Exercise goal: Copy the records below verbatim, beginning at the first line and continuing through the line containing "tap(543, 55)", with both included.

________________________________________

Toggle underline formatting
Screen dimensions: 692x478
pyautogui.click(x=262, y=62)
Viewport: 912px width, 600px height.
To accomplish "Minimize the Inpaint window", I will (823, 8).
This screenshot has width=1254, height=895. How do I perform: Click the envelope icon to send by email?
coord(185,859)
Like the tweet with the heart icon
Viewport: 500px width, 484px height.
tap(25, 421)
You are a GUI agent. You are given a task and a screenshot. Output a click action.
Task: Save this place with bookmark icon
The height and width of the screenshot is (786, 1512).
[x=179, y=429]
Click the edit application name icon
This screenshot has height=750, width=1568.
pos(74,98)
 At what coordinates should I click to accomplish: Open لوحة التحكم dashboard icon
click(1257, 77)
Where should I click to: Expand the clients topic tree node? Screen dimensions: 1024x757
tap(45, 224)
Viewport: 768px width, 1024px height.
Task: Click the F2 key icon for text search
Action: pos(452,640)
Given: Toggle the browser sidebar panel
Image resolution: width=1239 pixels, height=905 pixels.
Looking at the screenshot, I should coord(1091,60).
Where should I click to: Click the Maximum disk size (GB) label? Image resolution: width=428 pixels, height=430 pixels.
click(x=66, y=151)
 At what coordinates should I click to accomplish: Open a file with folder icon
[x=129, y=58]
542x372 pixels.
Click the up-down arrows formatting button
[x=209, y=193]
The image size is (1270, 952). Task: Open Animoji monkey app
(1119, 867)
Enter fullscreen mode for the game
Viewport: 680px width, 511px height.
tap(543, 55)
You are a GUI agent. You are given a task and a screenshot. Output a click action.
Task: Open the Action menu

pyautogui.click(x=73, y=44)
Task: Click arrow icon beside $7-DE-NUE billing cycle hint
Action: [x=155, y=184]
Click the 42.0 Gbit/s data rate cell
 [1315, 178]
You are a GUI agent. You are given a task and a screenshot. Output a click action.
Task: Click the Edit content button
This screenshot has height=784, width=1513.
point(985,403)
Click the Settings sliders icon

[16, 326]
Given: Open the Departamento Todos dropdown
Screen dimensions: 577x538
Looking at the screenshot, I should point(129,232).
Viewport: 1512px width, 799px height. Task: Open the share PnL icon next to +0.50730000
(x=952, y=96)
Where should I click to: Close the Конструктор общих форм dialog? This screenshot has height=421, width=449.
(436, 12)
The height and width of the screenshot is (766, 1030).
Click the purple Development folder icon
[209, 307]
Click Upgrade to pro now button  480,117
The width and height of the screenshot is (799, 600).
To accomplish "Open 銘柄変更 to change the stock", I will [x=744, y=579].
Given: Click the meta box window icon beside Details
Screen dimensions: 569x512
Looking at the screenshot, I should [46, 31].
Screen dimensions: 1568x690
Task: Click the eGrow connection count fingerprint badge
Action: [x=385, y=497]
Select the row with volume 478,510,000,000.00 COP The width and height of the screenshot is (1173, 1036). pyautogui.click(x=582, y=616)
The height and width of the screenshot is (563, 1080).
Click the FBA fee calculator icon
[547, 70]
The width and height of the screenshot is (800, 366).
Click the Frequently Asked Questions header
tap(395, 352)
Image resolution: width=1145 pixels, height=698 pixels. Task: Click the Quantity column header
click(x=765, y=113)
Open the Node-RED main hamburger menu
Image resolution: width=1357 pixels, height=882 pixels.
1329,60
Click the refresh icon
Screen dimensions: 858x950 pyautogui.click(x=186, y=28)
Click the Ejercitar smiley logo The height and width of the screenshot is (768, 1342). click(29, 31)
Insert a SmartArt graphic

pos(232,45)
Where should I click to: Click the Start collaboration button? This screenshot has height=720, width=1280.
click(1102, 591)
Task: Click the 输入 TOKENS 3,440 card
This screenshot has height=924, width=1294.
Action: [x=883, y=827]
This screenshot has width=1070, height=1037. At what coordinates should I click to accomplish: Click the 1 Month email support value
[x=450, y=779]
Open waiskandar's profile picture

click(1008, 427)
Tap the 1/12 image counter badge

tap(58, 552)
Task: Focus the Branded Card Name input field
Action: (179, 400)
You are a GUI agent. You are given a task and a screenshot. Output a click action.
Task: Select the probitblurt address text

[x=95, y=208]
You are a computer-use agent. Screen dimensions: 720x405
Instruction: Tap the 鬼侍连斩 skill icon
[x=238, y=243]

________________________________________

Solution:
Toggle underline formatting
Screen dimensions: 692x478
pyautogui.click(x=262, y=62)
Viewport: 912px width, 600px height.
To accomplish "Minimize the Inpaint window", I will (823, 8).
This screenshot has width=1254, height=895. How do I perform: Click the envelope icon to send by email?
coord(185,859)
Like the tweet with the heart icon
Viewport: 500px width, 484px height.
tap(25, 421)
You are a GUI agent. You are given a task and a screenshot. Output a click action.
Task: Save this place with bookmark icon
The height and width of the screenshot is (786, 1512).
[x=179, y=429]
Click the edit application name icon
This screenshot has height=750, width=1568.
pos(74,98)
 At what coordinates should I click to accomplish: Open لوحة التحكم dashboard icon
click(1257, 77)
Where should I click to: Expand the clients topic tree node? Screen dimensions: 1024x757
tap(45, 224)
Viewport: 768px width, 1024px height.
Task: Click the F2 key icon for text search
Action: pos(452,640)
Given: Toggle the browser sidebar panel
Image resolution: width=1239 pixels, height=905 pixels.
Looking at the screenshot, I should coord(1091,60).
Where should I click to: Click the Maximum disk size (GB) label? Image resolution: width=428 pixels, height=430 pixels.
click(x=66, y=151)
 At what coordinates should I click to accomplish: Open a file with folder icon
[x=129, y=58]
542x372 pixels.
Click the up-down arrows formatting button
[x=209, y=193]
The image size is (1270, 952). Task: Open Animoji monkey app
(1119, 867)
Enter fullscreen mode for the game
Viewport: 680px width, 511px height.
tap(543, 55)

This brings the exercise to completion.